Why does Qt use its own make tool, qmake?


I just started using Qt and noticed that it uses its own make tool, qmake.

  • Why does Qt use its own make tool?
  • Is there something special that prevents it from using a standard make tool?
  • Does qmake call the GCC C++ compiler?
12/24/2013 2:22:42 AM

Accepted Answer

Qt uses qmake to transparently support Qt's various addons, including "moc, the meta-object compiler" (which provides signals & slots), "uic, the ui compiler" (which creates header files from .ui designer files), "rcc, the resource compiler" (which compiles resources).

There's nothing to stop you using any build system you want. however, it's a lot more work. For example, you need to run "moc" over every header file that contains a class that has signals or slots. In general it's not recommended, especially for someone who's just starting to use Qt.
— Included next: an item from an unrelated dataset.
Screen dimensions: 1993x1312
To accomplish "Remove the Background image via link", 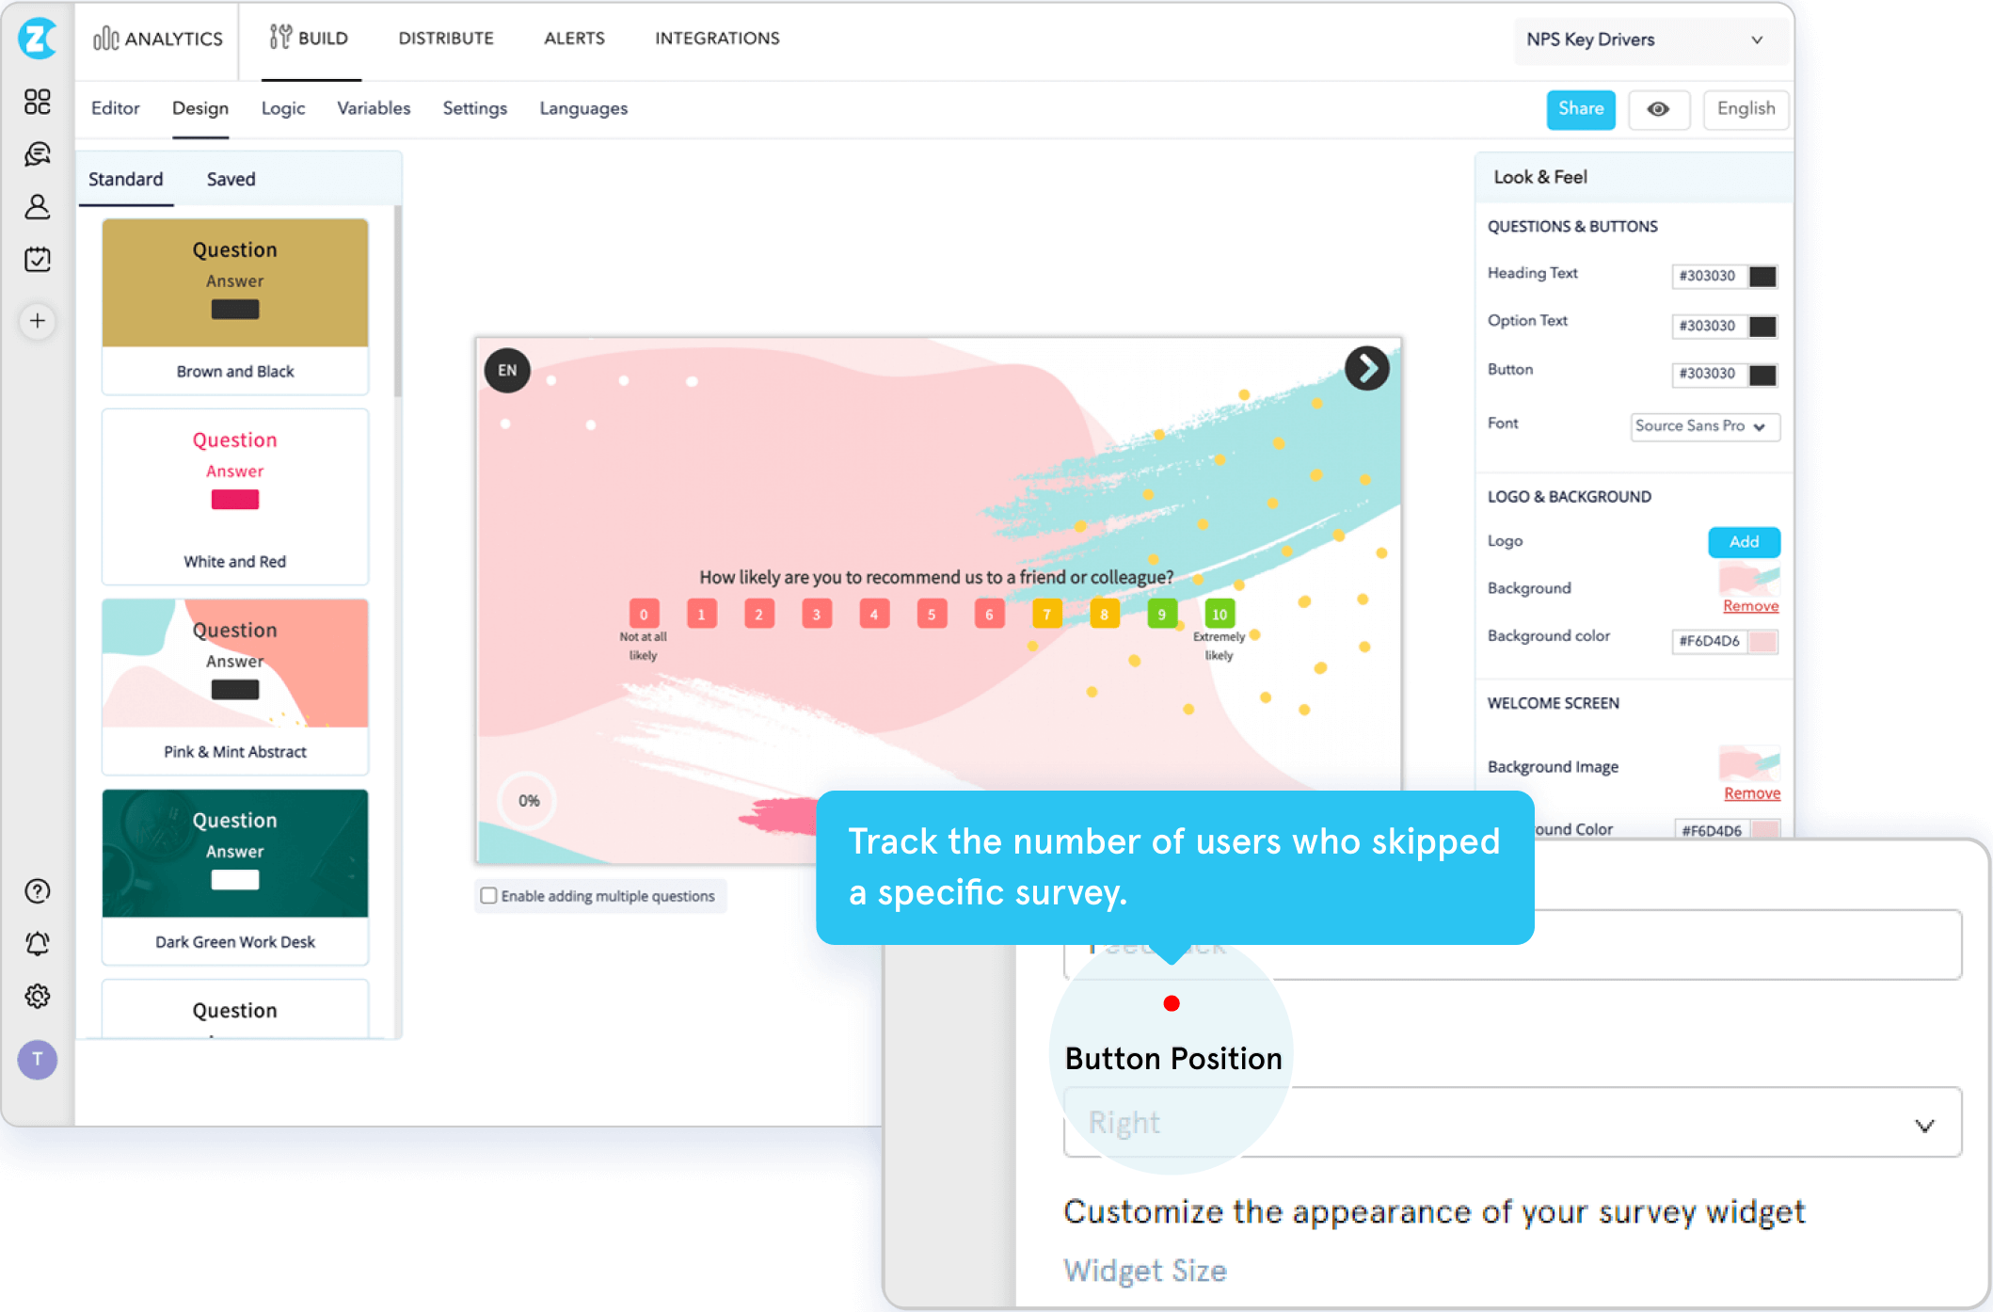I will 1750,606.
QMake does not call g++/gcc directly. Instead, qmake creates native make files on your current platform. Under linux it creates standard GNU make files, under windows it can generate visual studio make files, under Mac OS X it can generate XCode project files. You then invoke your native build system (either GNU make, or MS NMake, or xcodebuild or whatever), which will call your native compiler (g++/gcc or whatever).

9/3/2009 7:23:04 AM

In my opinnion qmake is cool for simple projects (you can just qmake -project; qmake; make), but horrible and not documented enough for largish projects. Especially the configure functionality of qmake is a joke.

The best build systems I know are CMake and Waf (Python -based). In my own Qt-projects I use CMake to do the job. Just like KDE-guys :)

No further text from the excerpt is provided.